Sections of a Cone • Circle • Parabola • Ellipse • Hyperbola • Eccentricity • Key Results • Applications

Why Conic Sections Matter

Take a double cone and slice it with a flat plane. Depending on the angle of the cut, the edge of the slice is a circle, an ellipse, a parabola or a hyperbola. These four curves, the conic sections, appear all through science and engineering: planets move in ellipses, a thrown ball traces a parabola, and the shadow of a lamp on a wall can be a hyperbola.

In this chapter we study each conic through its equation in the coordinate plane. We will find the centre and radius of a circle, the focus and directrix of a parabola, and the foci and eccentricity of an ellipse and a hyperbola. A single number, the eccentricity, ties all four curves together and tells you which conic you are looking at, so it is worth keeping in mind from the start.

Key idea

All four conics come from cutting a cone. The eccentricity e decides which one you get: a circle has e = 0, an ellipse has e < 1, a parabola has e = 1, and a hyperbola has e > 1.

Key Terms You Must Know

Term

Meaning

Example

Conic section

A curve formed when a plane cuts a cone: circle, ellipse, parabola or hyperbola.

A planet’s orbit is an ellipse

Circle

All points at a fixed distance (radius) from a fixed point (centre).

(x − h)² + (y − k)² = r²

Focus

A fixed point used to define a conic.

Parabola y² = 4ax has focus (a, 0)

Directrix

A fixed line used with the focus to define a conic.

x = −a for y² = 4ax

Eccentricity

The number e that fixes the shape of a conic.

Ellipse e = c/a < 1

Latus rectum

The chord through a focus, perpendicular to the axis.

Length 4a for y² = 4ax

Vertex

A point where the curve meets its axis.

Parabola y² = 4ax has vertex (0, 0)

Core Concepts, Step by Step

1. Sections of a Cone

Imagine a double cone, two cones joined tip to tip.
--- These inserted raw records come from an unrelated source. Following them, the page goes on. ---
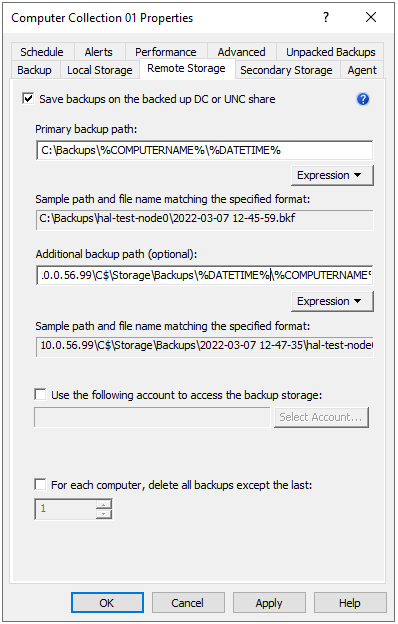The image size is (398, 624).
Task: Click inside Additional backup path field
Action: click(x=205, y=275)
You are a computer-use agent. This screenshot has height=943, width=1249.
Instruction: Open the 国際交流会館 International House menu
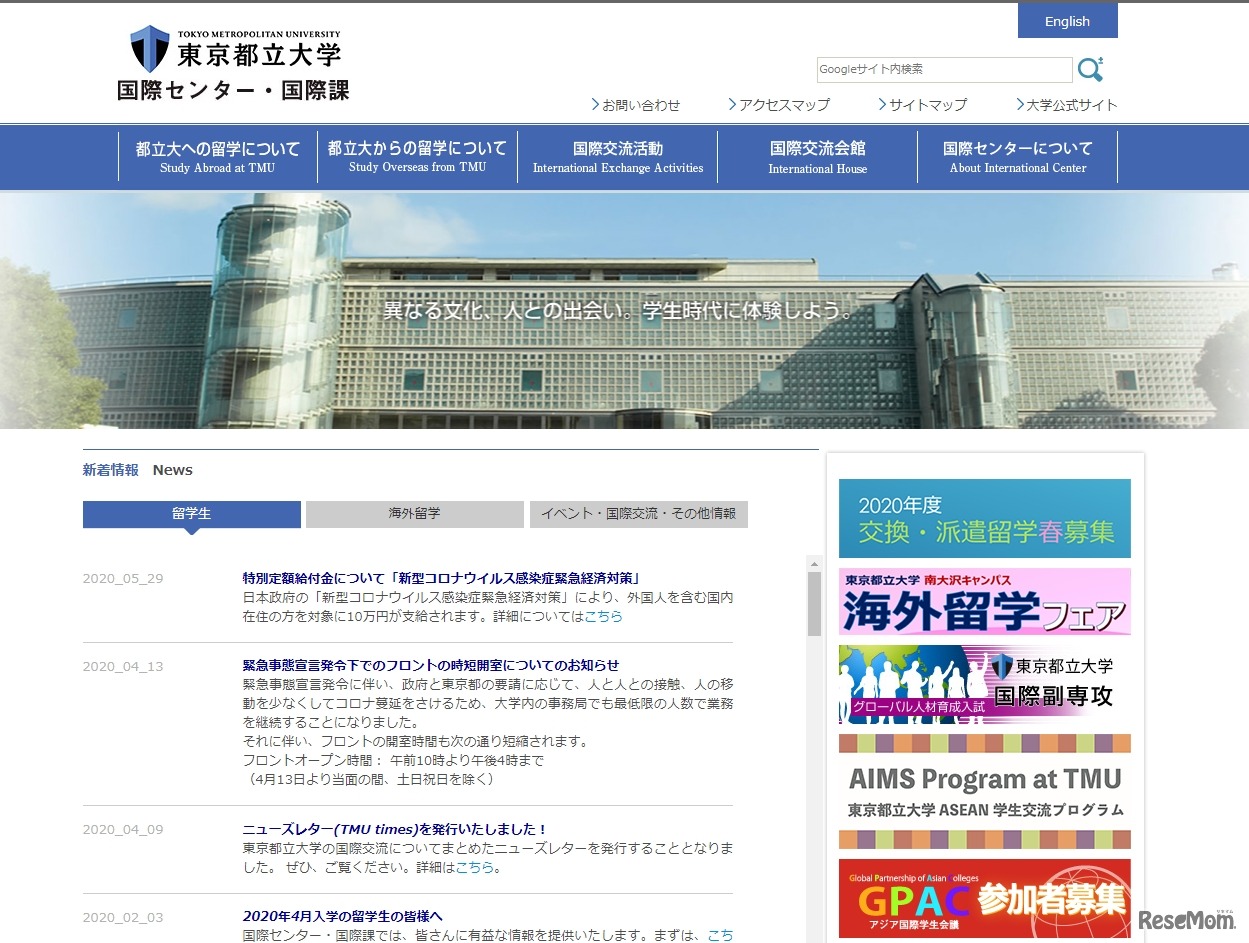[817, 156]
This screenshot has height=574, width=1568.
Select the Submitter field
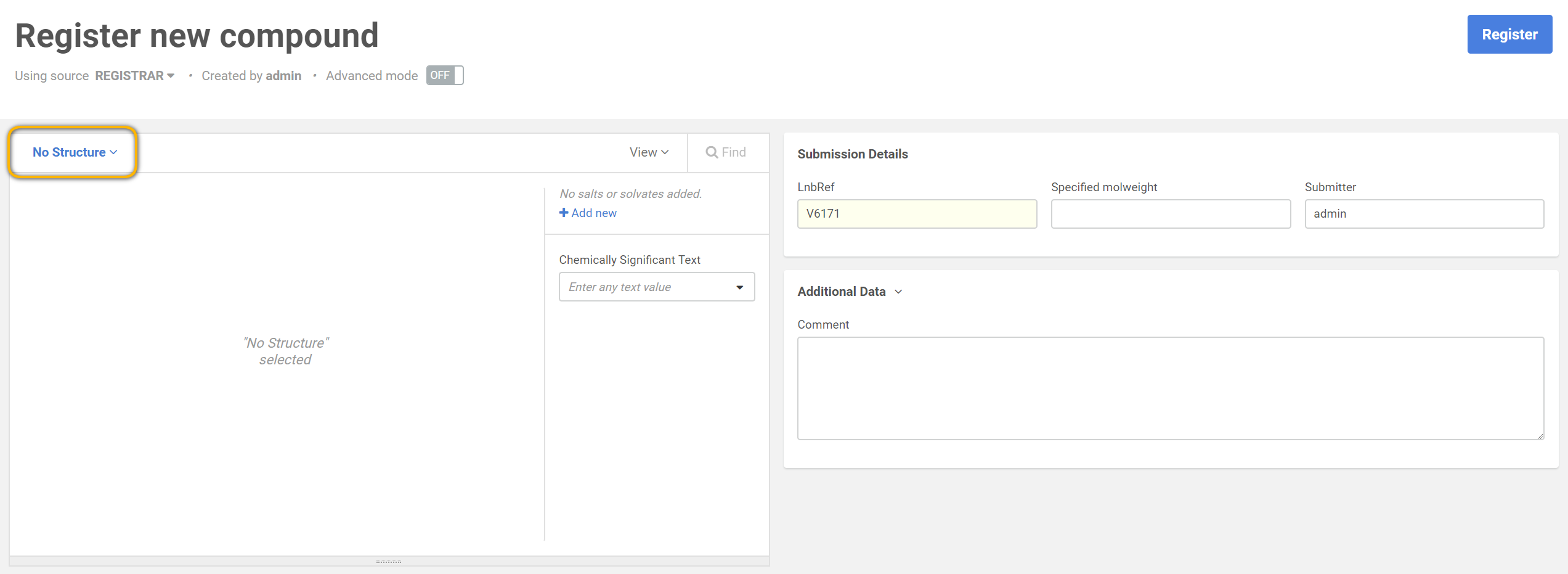click(x=1423, y=214)
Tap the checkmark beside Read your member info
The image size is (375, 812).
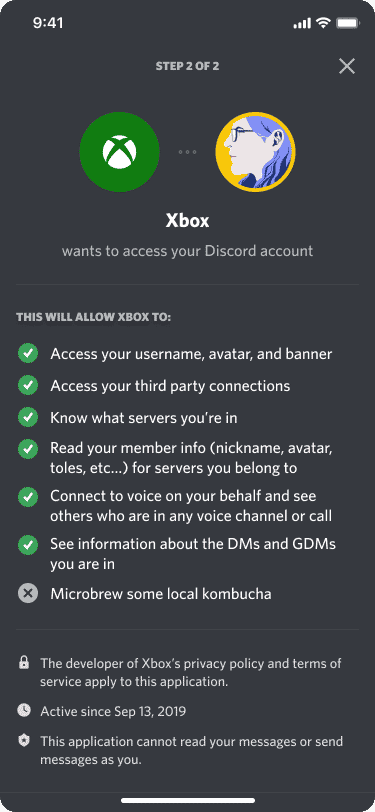pos(28,450)
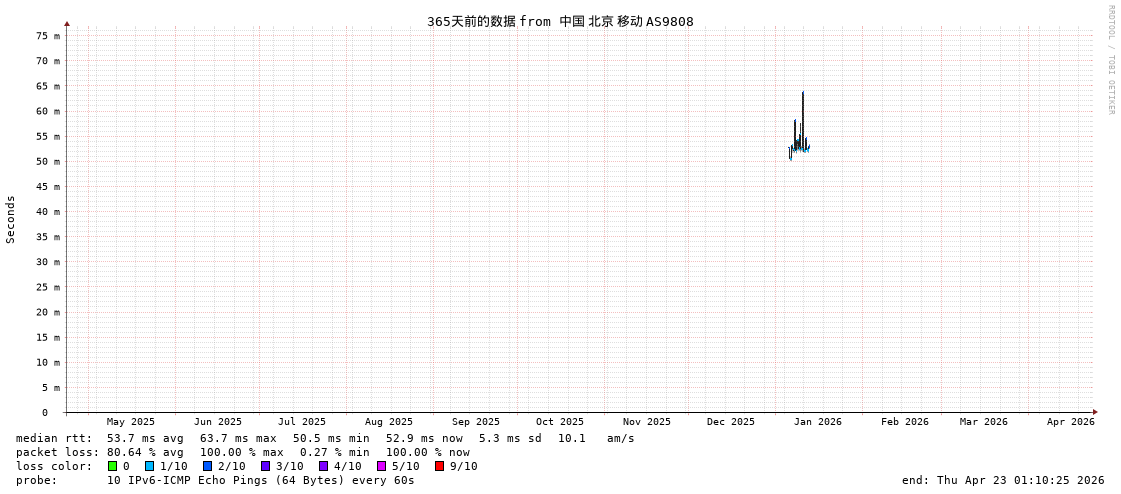The image size is (1121, 494).
Task: Click the packet loss statistics line
Action: point(243,452)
When a plane cuts straight across, parallel to the base, the section is a circle. Tilt the plane a little and the circle stretches into an ellipse. Tilt it until it is parallel to one slanting edge of the cone and the curve opens out into a parabola. Tilt it steeper still, so it cuts both halves of the double cone, and you get a hyperbola with its two branches. The same cone produces all four curves, which is why they are studied together.

2. The Circle

A circle is the set of all points that are a fixed distance, the radius r, from a fixed point, the centre (h, k). Using the distance formula, its equation is (x − h)² + (y − k)² = r². When the centre is the origin this becomes x² + y² = r². The same circle can also appear in the expanded general form x² + y² + 2gx + 2fy + c = 0, whose centre is (−g, −f) and whose radius is √(g² + f² − c).
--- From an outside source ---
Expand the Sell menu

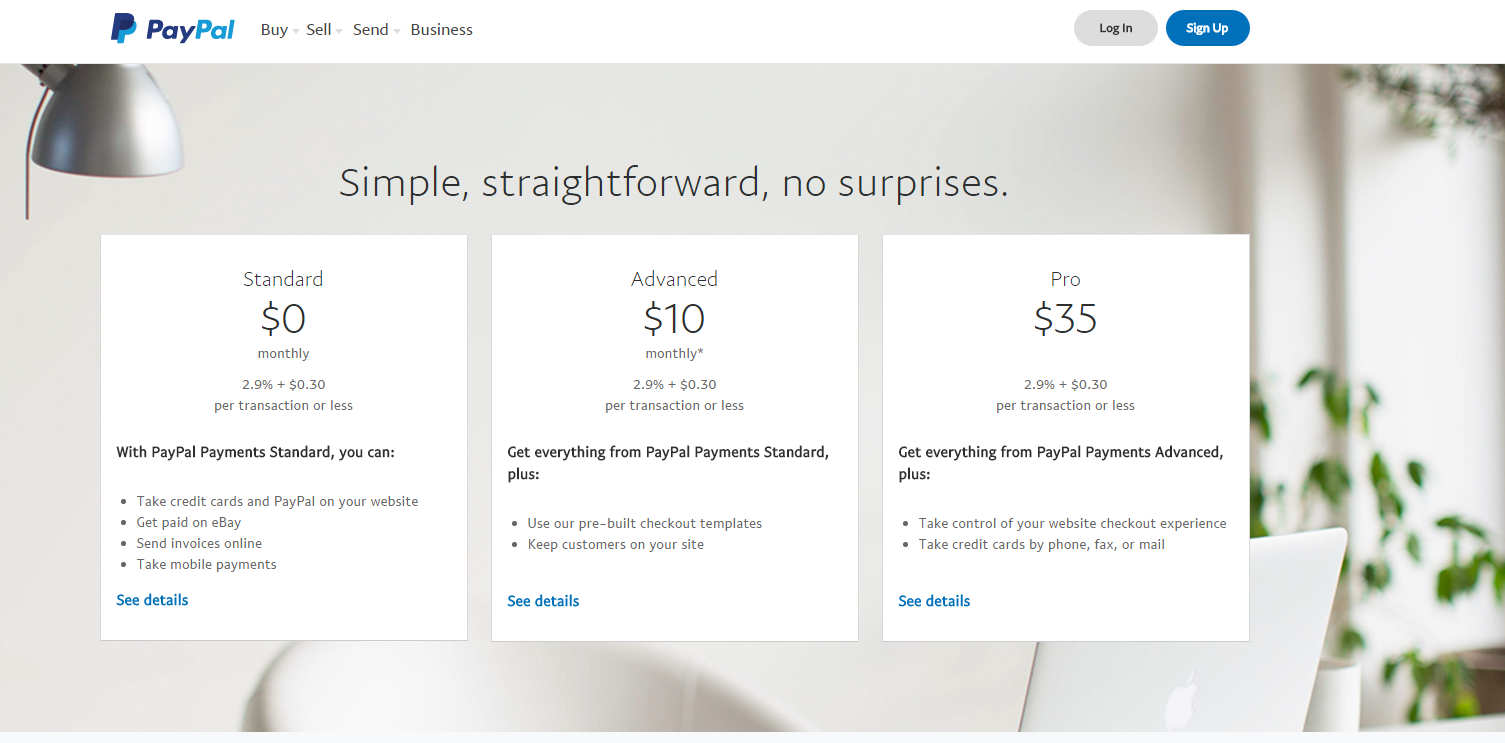tap(317, 29)
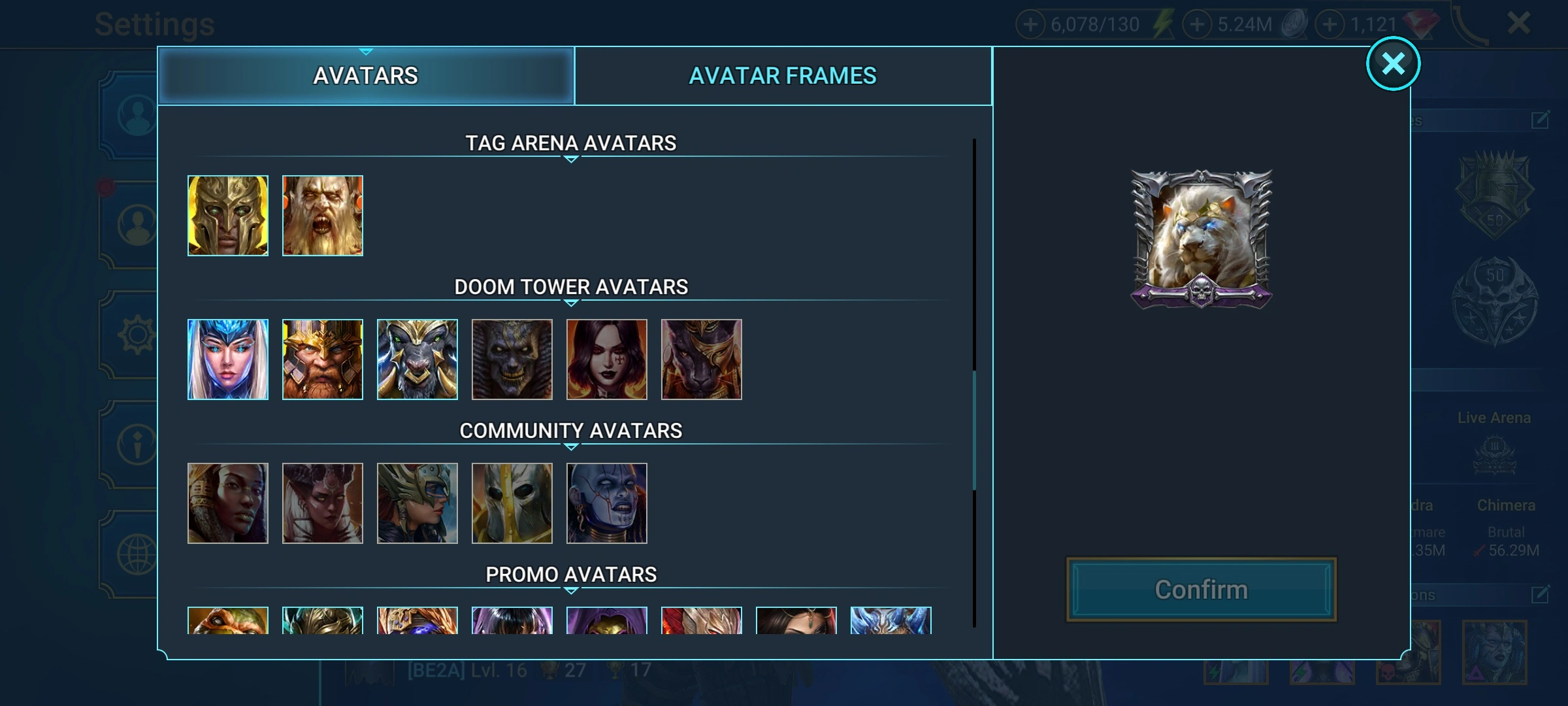Pick the blue-crowned woman Doom Tower avatar

tap(227, 360)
The circle: centre C(h, k) and radius r

Circle with centre and radius on axes

3. The Parabola

A parabola is the set of all points equally far from a fixed point, the focus, and a fixed line, the directrix. Its standard equation, opening to the right, is y² = 4ax, with vertex at the origin, focus at (a, 0) and directrix x = −a. The chord through the focus perpendicular to the axis, the latus rectum, has length 4a. Similar equations describe parabolas opening left (y² = −4ax), upward (x² = 4ay) and downward (x² = −4ay).
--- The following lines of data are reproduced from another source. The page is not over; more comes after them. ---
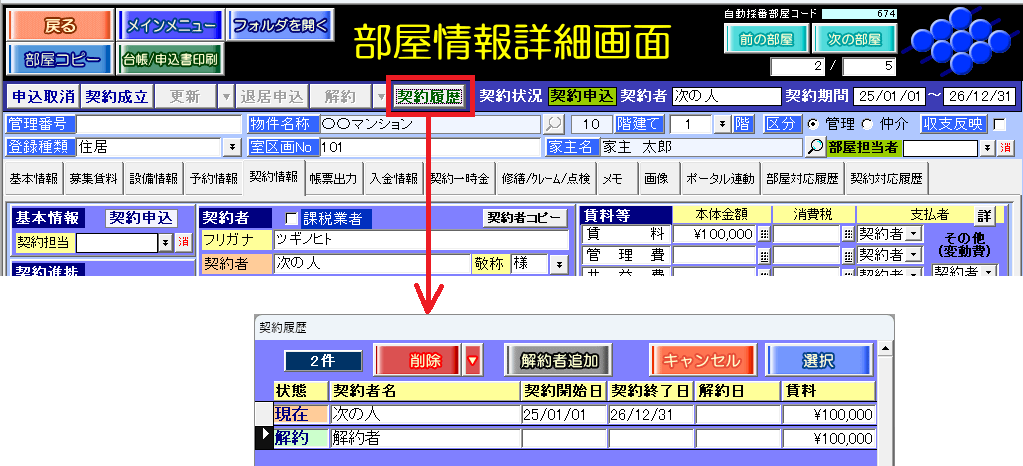Click the search icon beside 部屋担当者
Viewport: 1023px width, 466px height.
click(816, 147)
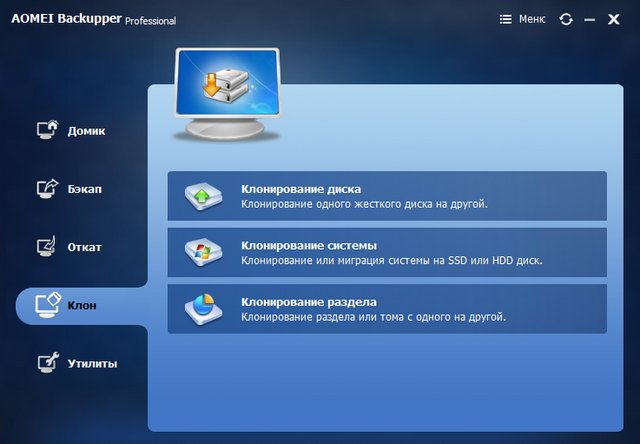Choose the Клонирование диска title
This screenshot has width=640, height=444.
(x=300, y=188)
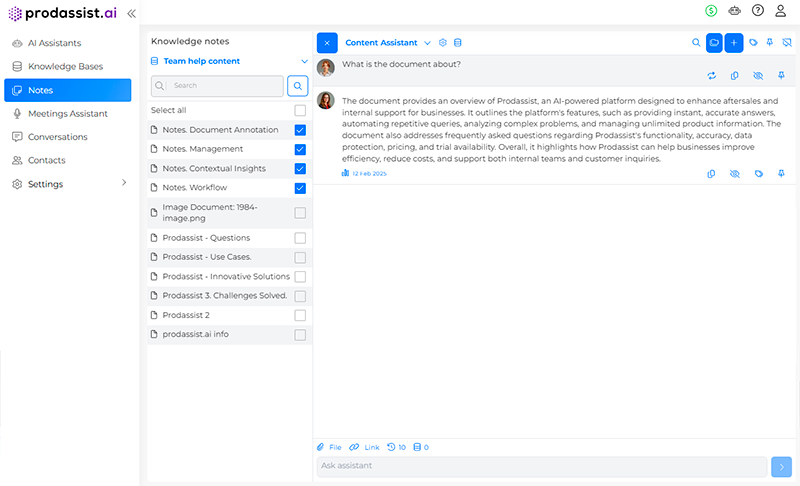This screenshot has height=486, width=800.
Task: Click the Ask assistant input field
Action: [540, 466]
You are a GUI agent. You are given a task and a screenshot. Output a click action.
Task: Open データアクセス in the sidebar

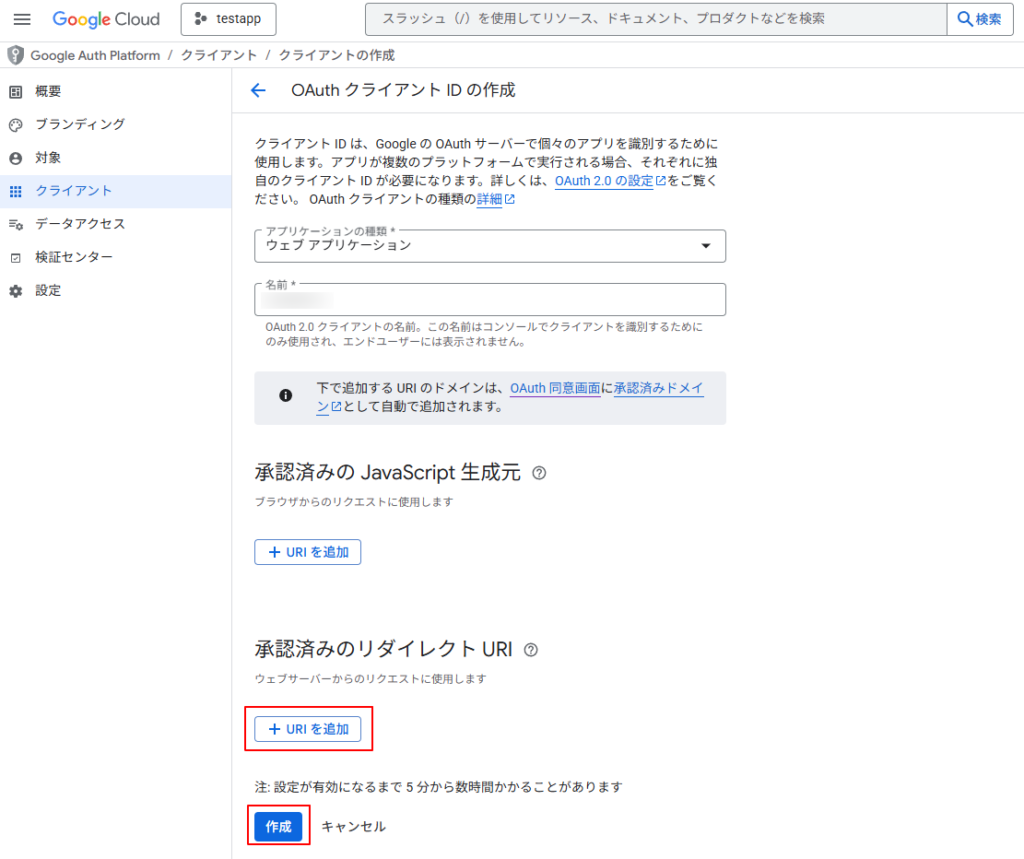pyautogui.click(x=80, y=224)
The parabola y² = 4ax: vertex, focus and directrix

Parabola opening right with focus and directrix

4. The Ellipse

An ellipse is the set of all points whose distances from two fixed points, the foci, add up to a constant. Its standard equation is x²/a² + y²/b² = 1 with a > b. The foci sit at (±c, 0) where c² = a² − b², the length 2a is the major axis and 2b the minor axis. The eccentricity e = c/a lies between 0 and 1, and the latus rectum has length 2b²/a. A small e gives a nearly circular ellipse; a larger e gives a flatter one.

The ellipse: two foci, major and minor axes

Ellipse with foci and axes

5. The Hyperbola

A hyperbola is the set of all points whose distances from two foci have a constant difference. Its standard equation is x²/a² − y²/b² = 1, giving two opening branches. The foci are at (±c, 0) where this time c² = a² + b², so the only change from the ellipse is a plus sign. The eccentricity e = c/a is greater than 1, and the latus rectum again has length 2b²/a. Take care over that single sign: it is the most common slip in this chapter.

The hyperbola: two branches, foci and asymptotes

Hyperbola with two branches, foci and asymptotes

6. Eccentricity Ties Them Together

Although the four conics look different, one number unites them. The eccentricity e measures how far a conic departs from being a circle. A circle has e = 0, an ellipse has 0 < e < 1, a parabola has e = 1 exactly, and a hyperbola has e > 1. The table below collects the standard equations and key features so you can compare them at a glance.

The four conics at a glance

Conic

Standard equation

Foci relation

Eccentricity

Circle

x² + y² = r²

centre and radius r

e = 0

Parabola

y² = 4ax

focus (a, 0)

e = 1

Ellipse

x²/a² + y²/b² = 1

c² = a² − b²

e = c/a < 1

Hyperbola

x²/a² − y²/b² = 1

c² = a² + b²

e = c/a > 1

Key Results & Proofs

Three results give the equations their meaning. Each comes directly from the distance formula and the definition of the curve.

Result 1: The Equation of a Circle

Statement. The circle with centre (h, k) and radius r has equation (x − h)² + (y − k)² = r².

Proof

Apply the distance formula to the centre and a general point.

A point (x, y) is on the circle when its distance from the centre is r. – definition of a circle

√[(x − h)² + (y − k)²]

=

r

distance from (x, y) to (h, k)

(x − h)² + (y − k)²

=

r²

square both sides

With centre at the origin (h = 0, k = 0) this reduces to the familiar x² + y² = r².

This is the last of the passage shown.